Obama's aunt becomes symbol in immigration debate
By Denise Lavoie
The Associated Press, March 31, 2009
Boston (AP) -- Barack Obama's Kenyan aunt lost her bid for asylum more than four years ago, and a judge ordered her deported. Instead, Zeituni Onyango stayed, living for years in public housing.
Now, in a case that puts the president in a tough position both personally and politically, Onyango's request is being reconsidered under a little-used provision in U.S. immigration rules that allows denied asylum claims to be reheard if applicants can show that something has changed to make them eligible.
Such as the ascension of her nephew to the presidency of the world's most powerful country.
"If she goes back to Kenya, she is going to be much more in the limelight, and that, in and of itself, could put her at a greater risk. The chances of her going back and keeping a low profile are gone at this point," said Boston immigration attorney Ilana Greenstein.
Onyango, 56, the half-sister of Obama's late father, moved to the United States in 2000. Her first bid for asylum was rejected, and an immigration judge ordered her deported in 2004; she continues to live in public housing in Boston.
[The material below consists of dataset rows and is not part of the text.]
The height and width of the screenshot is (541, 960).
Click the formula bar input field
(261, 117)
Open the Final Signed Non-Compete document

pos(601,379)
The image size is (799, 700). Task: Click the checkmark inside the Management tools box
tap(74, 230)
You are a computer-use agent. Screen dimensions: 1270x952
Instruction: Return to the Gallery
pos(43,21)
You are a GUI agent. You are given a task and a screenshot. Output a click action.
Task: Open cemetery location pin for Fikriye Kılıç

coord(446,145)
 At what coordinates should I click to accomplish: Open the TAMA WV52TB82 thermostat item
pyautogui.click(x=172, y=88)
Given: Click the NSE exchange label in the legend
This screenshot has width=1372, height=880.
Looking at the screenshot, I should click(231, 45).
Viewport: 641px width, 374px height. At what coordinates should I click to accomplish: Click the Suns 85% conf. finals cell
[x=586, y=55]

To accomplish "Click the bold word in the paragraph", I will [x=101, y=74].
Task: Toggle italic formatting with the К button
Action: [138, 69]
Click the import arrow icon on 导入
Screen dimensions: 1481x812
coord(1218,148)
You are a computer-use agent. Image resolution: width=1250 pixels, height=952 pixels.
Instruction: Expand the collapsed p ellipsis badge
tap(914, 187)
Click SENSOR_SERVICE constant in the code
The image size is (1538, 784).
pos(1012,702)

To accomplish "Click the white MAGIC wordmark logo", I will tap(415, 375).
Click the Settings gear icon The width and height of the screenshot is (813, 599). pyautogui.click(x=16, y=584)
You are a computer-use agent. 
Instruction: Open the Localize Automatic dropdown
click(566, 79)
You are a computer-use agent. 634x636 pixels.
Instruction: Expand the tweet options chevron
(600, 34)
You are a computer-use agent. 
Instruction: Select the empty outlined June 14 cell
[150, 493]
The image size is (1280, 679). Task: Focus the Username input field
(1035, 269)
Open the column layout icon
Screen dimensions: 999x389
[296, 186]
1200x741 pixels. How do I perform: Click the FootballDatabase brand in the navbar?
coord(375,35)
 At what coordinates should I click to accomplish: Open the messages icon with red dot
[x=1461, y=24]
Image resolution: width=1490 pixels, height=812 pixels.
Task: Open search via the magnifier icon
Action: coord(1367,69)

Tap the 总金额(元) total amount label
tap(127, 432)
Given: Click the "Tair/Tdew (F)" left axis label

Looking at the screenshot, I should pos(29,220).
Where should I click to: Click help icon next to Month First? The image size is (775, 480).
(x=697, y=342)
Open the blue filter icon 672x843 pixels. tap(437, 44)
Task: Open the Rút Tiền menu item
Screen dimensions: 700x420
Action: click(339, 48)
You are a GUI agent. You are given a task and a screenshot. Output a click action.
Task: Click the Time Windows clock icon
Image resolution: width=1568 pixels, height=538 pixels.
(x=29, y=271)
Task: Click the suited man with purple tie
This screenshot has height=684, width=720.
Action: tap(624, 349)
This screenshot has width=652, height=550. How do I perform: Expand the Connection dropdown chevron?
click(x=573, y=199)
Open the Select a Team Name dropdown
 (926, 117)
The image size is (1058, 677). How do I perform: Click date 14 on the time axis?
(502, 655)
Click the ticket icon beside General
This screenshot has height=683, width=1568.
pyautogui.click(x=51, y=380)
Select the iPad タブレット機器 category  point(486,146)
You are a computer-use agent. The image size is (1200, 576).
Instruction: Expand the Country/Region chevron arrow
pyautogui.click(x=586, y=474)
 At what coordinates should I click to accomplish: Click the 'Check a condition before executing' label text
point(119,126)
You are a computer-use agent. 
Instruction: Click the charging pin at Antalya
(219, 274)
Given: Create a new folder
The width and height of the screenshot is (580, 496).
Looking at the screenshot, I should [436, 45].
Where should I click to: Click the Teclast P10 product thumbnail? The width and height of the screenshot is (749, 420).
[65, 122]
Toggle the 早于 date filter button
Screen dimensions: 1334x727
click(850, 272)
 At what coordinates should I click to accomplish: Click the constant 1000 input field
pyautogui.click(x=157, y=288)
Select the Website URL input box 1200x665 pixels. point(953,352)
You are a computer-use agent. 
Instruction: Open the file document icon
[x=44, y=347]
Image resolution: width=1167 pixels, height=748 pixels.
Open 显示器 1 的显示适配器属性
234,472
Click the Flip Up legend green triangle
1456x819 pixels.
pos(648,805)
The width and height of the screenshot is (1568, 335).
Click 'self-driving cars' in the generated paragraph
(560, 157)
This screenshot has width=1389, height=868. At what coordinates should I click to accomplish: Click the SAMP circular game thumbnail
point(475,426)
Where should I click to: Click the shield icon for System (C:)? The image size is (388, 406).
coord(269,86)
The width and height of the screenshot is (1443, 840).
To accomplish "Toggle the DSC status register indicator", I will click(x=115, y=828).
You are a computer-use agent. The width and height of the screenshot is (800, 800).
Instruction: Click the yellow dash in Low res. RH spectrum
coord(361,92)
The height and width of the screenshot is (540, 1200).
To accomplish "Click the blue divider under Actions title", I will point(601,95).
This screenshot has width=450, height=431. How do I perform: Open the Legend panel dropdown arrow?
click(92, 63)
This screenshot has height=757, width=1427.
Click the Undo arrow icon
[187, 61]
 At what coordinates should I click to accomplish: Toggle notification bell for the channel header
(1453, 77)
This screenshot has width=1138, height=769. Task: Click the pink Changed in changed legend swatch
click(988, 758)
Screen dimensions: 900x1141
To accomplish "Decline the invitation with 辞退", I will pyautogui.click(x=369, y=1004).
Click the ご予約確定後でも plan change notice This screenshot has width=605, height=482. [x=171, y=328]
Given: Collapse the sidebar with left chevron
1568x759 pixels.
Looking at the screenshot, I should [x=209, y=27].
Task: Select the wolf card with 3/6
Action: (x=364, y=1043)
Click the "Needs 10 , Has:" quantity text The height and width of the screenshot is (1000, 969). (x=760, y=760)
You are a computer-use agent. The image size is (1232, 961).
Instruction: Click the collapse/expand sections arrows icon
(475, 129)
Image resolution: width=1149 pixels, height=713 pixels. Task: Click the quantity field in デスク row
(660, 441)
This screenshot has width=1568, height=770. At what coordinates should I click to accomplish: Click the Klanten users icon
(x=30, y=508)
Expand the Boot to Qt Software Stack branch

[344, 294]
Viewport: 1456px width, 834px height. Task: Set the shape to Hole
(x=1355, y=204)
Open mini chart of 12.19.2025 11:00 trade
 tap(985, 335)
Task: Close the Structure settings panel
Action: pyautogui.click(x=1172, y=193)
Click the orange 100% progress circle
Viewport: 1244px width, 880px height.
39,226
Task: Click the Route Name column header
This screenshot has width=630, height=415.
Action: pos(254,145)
In December, a judge agreed to suspend the deportation order and reopen her case. An initial hearing is scheduled Wednesday in U.S. Immigration Court in Boston.
Obama has said repeatedly that he didn't know his aunt was living in the United States illegally and believes that laws covering the situation should be followed. If she wins asylum, he could look soft on immigration enforcement. If she loses, he could face criticism from immigrant advocacy groups.
The White House says Obama is staying out of it.
"The President believes that the case should run its ordinary course, and neither he nor his representatives have had any involvement," spokesman Ben LaBolt said last week.
Over the past decade, relatively few Kenyans have sought asylum in the United States: 223 in fiscal year 2007 — compared with 7,934 asylum requests from China and 10,522 from El Salvador — and only 50 Kenyans that year were granted asylum. From 1998 through 2007, about 20 percent of Kenyans who applied were granted asylum, according to an Associated Press review of immigration records.